President Obama promised in an exclusive interview with Yahoo News that he “very much” hopes to visit Cuba during his last year in office, but only if he can meet with pro-democracy dissidents there.
“If I go on a visit, then part of the deal is that I get to talk to everybody,” Obama said. “I’ve made very clear in my conversations directly with President [Raul] Castro that we would continue to reach out to those who want to broaden the scope for, you know, free expression inside of Cuba.”
Speaking in the Cabinet Room of the White House, Obama strongly hinted that he would make a decision “over the next several months.”
The president said he hopes that “sometime next year” he and his top aides will see enough progress in Cuba that they can say that “now would be a good time to shine a light on progress that’s been made, but also maybe [go] there to nudge the Cuban government in a new direction.”
White House aides privately describe an Obama visit – under the right circumstances – as the logical culmination of the new policy direction that he announced almost exactly one year ago.
President Barack Obama and Cuban President Raul Castro stand together in front of members of the media before a bilateral meeting in September 2015, at the United Nations headquarters. (Photo: Andrew Harnik/AP)

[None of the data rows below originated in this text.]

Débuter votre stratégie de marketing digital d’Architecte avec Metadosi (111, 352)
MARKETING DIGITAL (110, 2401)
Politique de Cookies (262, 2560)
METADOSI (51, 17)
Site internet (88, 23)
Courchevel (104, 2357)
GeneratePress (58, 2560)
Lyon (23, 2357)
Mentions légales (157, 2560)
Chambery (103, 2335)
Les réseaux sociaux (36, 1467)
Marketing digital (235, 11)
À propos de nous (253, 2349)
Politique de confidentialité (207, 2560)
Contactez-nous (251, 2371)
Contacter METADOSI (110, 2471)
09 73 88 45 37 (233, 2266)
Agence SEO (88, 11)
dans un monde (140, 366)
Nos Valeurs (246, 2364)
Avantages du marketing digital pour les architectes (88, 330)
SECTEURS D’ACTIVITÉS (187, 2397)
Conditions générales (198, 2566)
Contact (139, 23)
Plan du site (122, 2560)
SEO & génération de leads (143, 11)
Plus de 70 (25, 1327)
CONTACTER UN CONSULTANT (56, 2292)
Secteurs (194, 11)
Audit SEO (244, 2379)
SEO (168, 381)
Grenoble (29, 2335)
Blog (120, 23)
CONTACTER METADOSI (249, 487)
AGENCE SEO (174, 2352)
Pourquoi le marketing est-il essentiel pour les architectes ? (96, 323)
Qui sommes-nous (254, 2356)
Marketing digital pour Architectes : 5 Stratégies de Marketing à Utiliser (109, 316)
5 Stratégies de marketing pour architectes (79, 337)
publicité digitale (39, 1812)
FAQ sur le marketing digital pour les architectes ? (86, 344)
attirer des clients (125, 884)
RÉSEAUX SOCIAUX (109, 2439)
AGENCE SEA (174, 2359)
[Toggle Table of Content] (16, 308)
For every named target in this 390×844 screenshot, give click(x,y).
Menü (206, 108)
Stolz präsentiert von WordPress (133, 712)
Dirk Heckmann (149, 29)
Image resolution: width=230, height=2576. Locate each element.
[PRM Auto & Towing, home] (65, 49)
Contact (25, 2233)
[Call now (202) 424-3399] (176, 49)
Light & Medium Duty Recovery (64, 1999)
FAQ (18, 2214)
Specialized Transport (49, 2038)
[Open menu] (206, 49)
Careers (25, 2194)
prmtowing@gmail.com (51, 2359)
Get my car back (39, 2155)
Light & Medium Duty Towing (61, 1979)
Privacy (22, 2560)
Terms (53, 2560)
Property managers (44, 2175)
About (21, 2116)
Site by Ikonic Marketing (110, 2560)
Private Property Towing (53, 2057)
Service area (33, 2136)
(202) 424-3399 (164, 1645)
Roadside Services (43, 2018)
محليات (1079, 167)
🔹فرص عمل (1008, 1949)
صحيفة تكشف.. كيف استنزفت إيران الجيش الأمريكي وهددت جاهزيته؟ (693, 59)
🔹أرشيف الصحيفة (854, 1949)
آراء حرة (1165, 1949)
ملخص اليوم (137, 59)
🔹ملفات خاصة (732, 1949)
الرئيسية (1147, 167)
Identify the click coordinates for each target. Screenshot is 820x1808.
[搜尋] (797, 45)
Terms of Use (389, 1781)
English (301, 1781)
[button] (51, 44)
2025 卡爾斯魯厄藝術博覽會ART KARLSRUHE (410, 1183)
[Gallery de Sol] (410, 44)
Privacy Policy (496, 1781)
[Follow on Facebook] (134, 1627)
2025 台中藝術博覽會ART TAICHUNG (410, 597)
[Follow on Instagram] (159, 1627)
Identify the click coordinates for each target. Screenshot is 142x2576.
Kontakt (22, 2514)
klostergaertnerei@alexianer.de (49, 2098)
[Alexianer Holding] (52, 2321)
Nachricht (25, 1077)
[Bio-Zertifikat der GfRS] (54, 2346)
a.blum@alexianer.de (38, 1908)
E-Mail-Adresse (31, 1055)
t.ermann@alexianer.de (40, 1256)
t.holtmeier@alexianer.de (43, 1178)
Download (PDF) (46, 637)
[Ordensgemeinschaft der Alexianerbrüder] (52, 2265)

On Dec. 17, 2014, Obama and Raúl Castro stunned the world by disclosing that they had held secret negotiations and were prepared to usher in a new era of U.S.-Cuba relations, starting with the resumption of full diplomatic ties. Embassies reopened in Havana and Washington, the United States removed Cuba from its list of state sponsors of terrorism, and the two sides took steps to increase travel and business opportunities.
Obama has undertaken many changes using his executive powers, and indicated in the interview that he would continue looking at ways to do so in 2016. But Obama needs Congress to roll back the centerpiece of America’s Cold War-era pressure on Cuba and lift the trade embargo.